With age, the NP becomes less resilient and stiffer, and the AF bears more of the compressive loads applied to the disc. Adaption occurs with the greater loads. Excessive compression can result in ossification of the terminal ends of the collagen fibres of the AF. This ossification can occur in the anterior and posterior margins of the disc where compressive strains are focused during flexion and extension. Excessive vertical load-bearing can result in the development of osteophytes along the entire margin of the vertebral body. This is the vertebral body trying to expand its articular surface area in order to distribute axial loads over a wider area, and therefore lessening the stress applied to the AF during load.

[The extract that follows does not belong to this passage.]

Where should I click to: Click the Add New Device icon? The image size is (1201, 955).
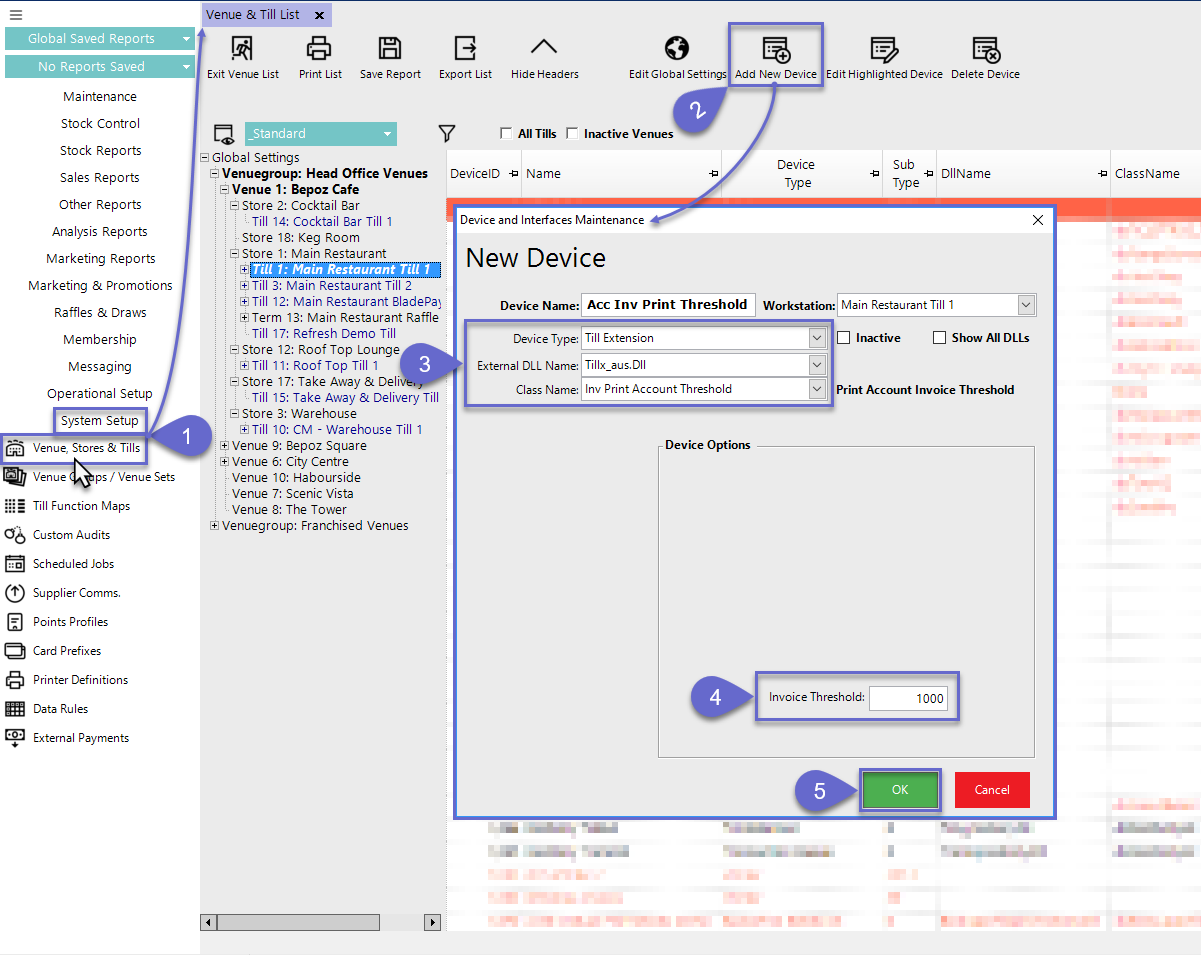(775, 49)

In other words, osteophytosis is a natural response to the altered biomechanics of the lumbar spine that are itself due to biochemical changes in the disc. It is not a disease but rather an expected morphological change with age.
The terms osteoarthrosis and degenerative joint disease refer to changes seen in the facet joints. However again, these are morphological consequences of stresses applied to the facet joints over time. The changes are found in regions of greatest and repeated stresses. These are adaptive changes, the structure remodels to account for the applied stresses. However, with severe or repeated stresses, destructive features may occur.
The most pivotal reason that all these changes are not diseases, is the fact that they are irregularly associated with pain and disability. There is no correlation between spondylosis and osteoarthrosis in patients with or without symptoms. There is some additional factor that must be the cause of pain.
References
These are study notes taken from Chapter 13 of:
- Bogduk, Nikolai. Clinical and radiological anatomy of the lumbar spine. Edinburgh: Elsevier/Churchill Livingstone, 2012.